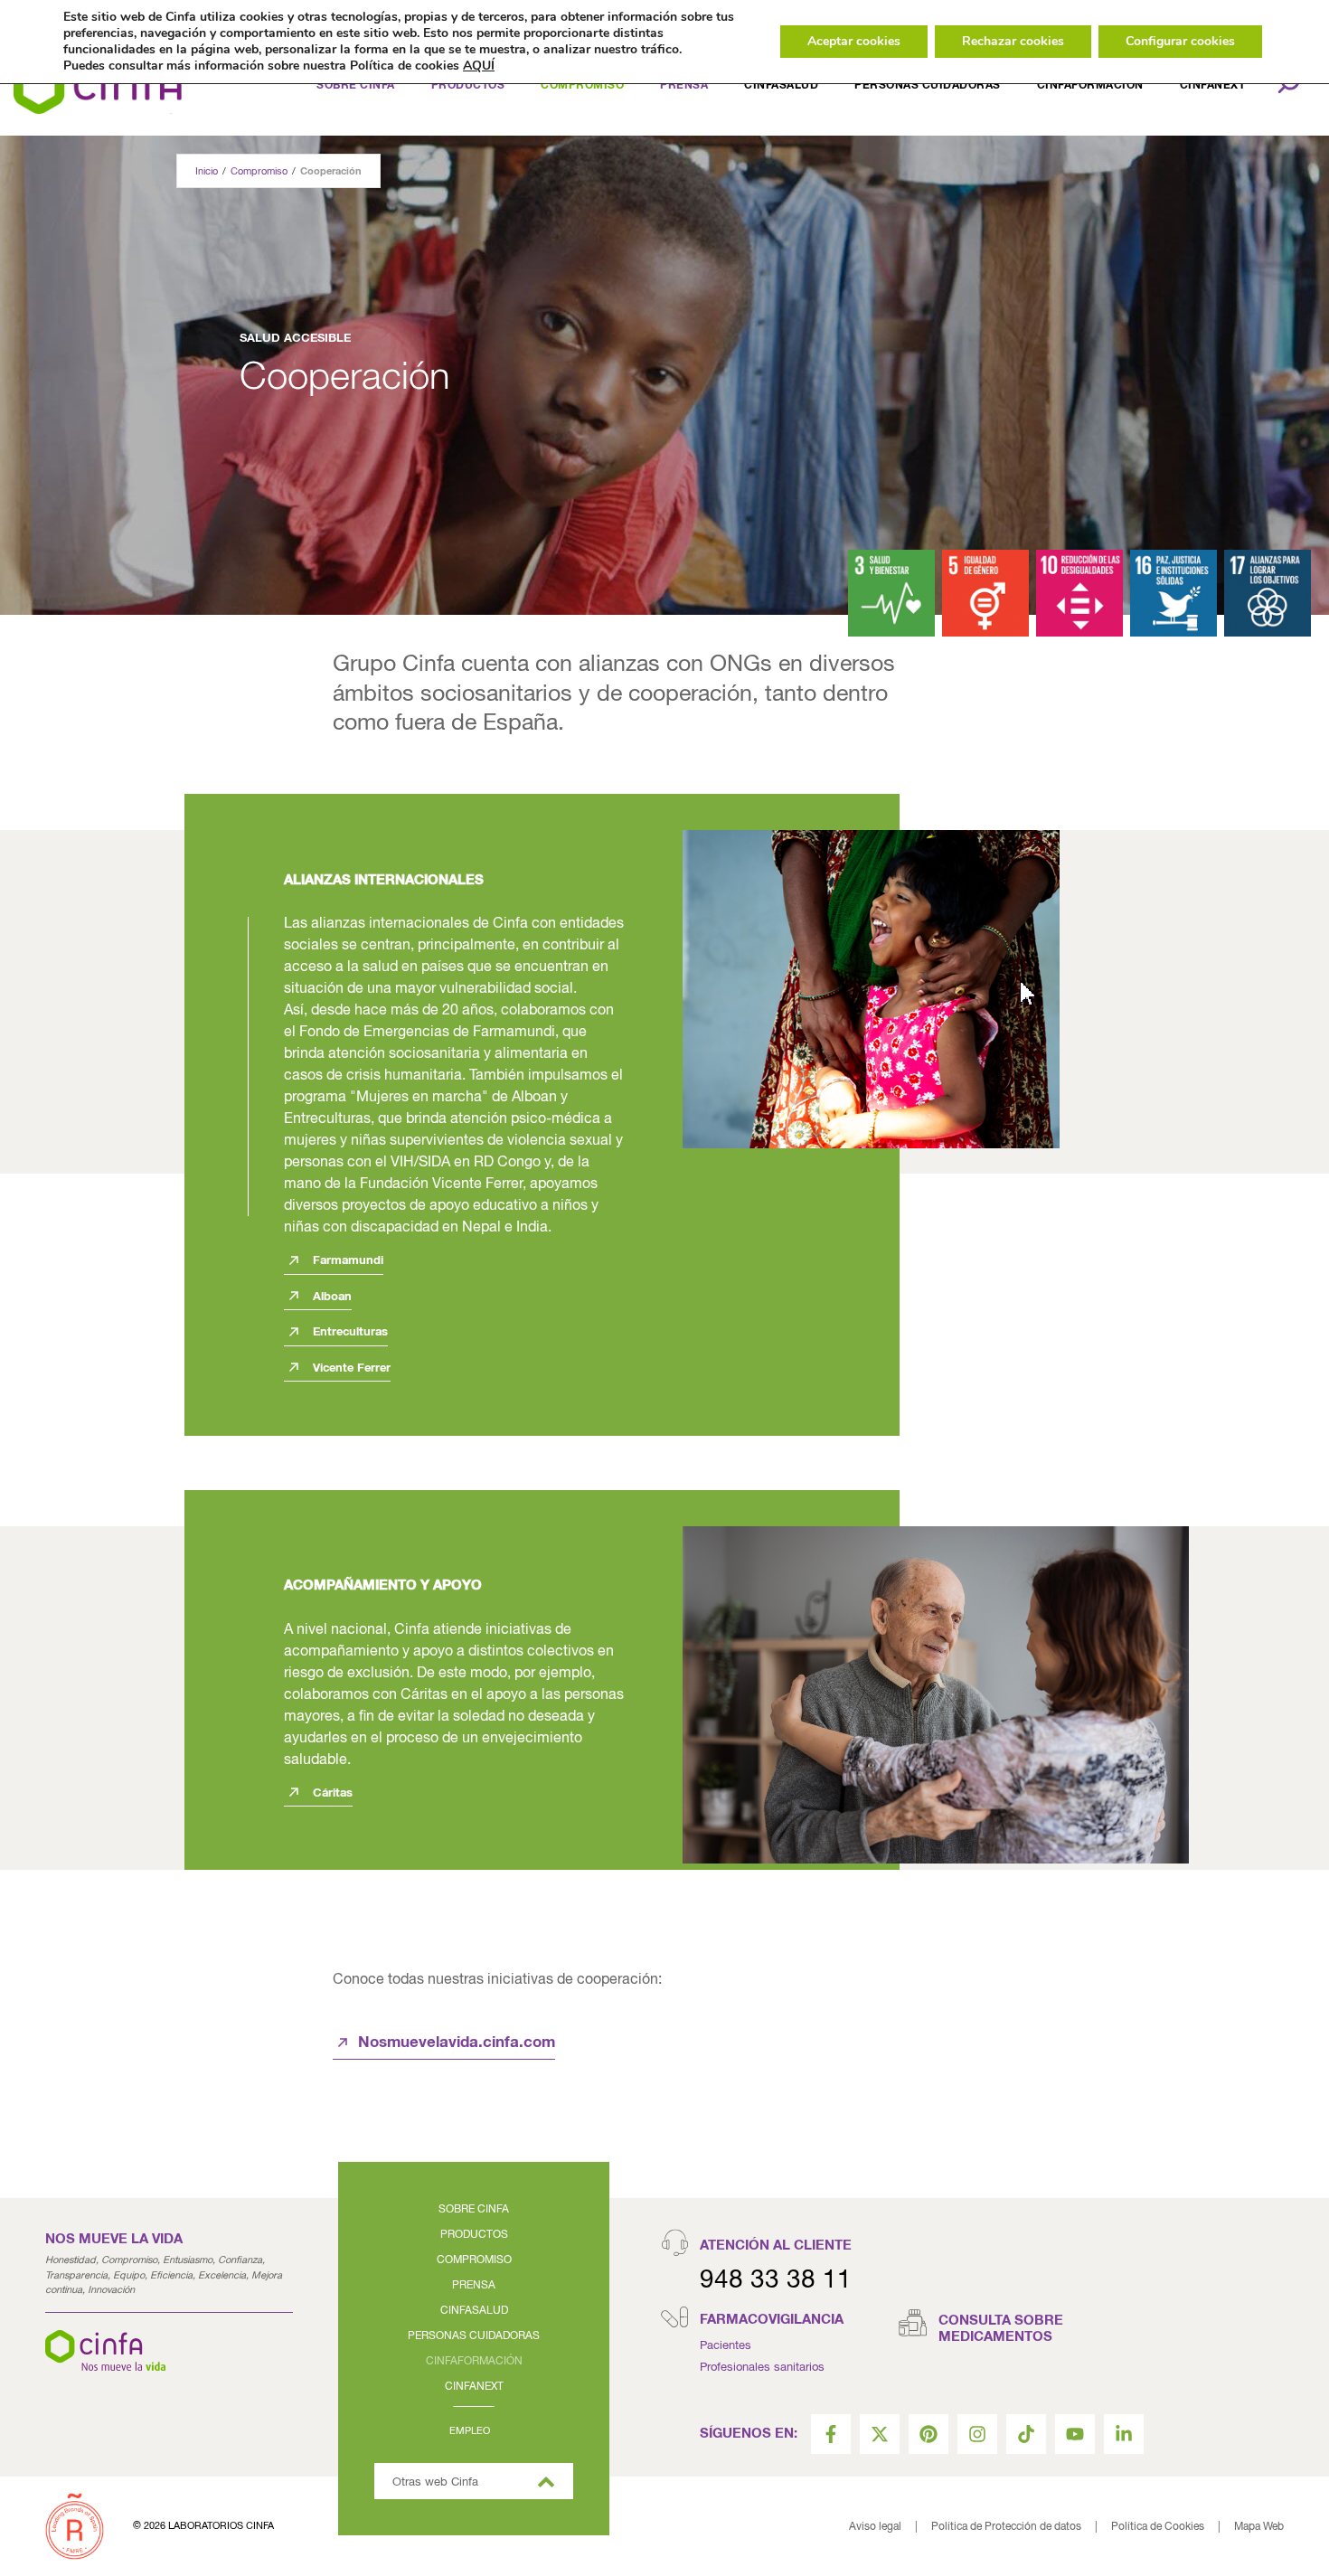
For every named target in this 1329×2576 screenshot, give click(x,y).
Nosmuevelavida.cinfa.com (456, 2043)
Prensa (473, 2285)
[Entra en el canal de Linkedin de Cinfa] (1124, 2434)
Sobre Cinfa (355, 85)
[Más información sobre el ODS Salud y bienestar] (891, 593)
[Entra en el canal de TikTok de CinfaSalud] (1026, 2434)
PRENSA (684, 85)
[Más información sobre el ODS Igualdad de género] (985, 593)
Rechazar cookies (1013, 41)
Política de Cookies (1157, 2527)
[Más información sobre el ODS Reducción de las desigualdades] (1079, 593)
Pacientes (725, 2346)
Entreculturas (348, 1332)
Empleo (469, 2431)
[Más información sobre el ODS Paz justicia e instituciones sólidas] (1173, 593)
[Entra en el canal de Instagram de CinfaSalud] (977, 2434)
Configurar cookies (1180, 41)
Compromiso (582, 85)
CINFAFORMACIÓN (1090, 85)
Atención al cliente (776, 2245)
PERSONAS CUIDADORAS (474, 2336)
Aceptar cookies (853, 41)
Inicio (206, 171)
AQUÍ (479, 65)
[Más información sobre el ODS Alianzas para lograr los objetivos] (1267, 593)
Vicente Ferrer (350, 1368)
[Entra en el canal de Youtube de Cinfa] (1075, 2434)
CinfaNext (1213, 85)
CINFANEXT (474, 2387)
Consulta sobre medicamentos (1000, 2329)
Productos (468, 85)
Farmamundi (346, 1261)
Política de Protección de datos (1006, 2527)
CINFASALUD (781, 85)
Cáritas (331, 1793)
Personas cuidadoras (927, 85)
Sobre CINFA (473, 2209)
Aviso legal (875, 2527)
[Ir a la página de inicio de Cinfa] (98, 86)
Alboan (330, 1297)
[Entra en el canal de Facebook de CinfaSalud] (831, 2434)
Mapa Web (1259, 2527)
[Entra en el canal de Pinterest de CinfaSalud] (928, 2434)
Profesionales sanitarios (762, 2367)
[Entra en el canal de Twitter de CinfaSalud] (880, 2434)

====

(WHAT YOU NEED TO DO) With the line containing "Productos (468, 85)" as the start, transcribe each line through the end of the listing above, exactly and only.

(SOLUTION FOR THIS TASK)
Productos (468, 85)
Farmamundi (346, 1261)
Política de Protección de datos (1006, 2527)
CINFASALUD (781, 85)
Cáritas (331, 1793)
Personas cuidadoras (927, 85)
Sobre CINFA (473, 2209)
Aviso legal (875, 2527)
[Ir a la página de inicio de Cinfa] (98, 86)
Alboan (330, 1297)
[Entra en el canal de Facebook de CinfaSalud] (831, 2434)
Mapa Web (1259, 2527)
[Entra en el canal de Pinterest de CinfaSalud] (928, 2434)
Profesionales sanitarios (762, 2367)
[Entra en el canal de Twitter de CinfaSalud] (880, 2434)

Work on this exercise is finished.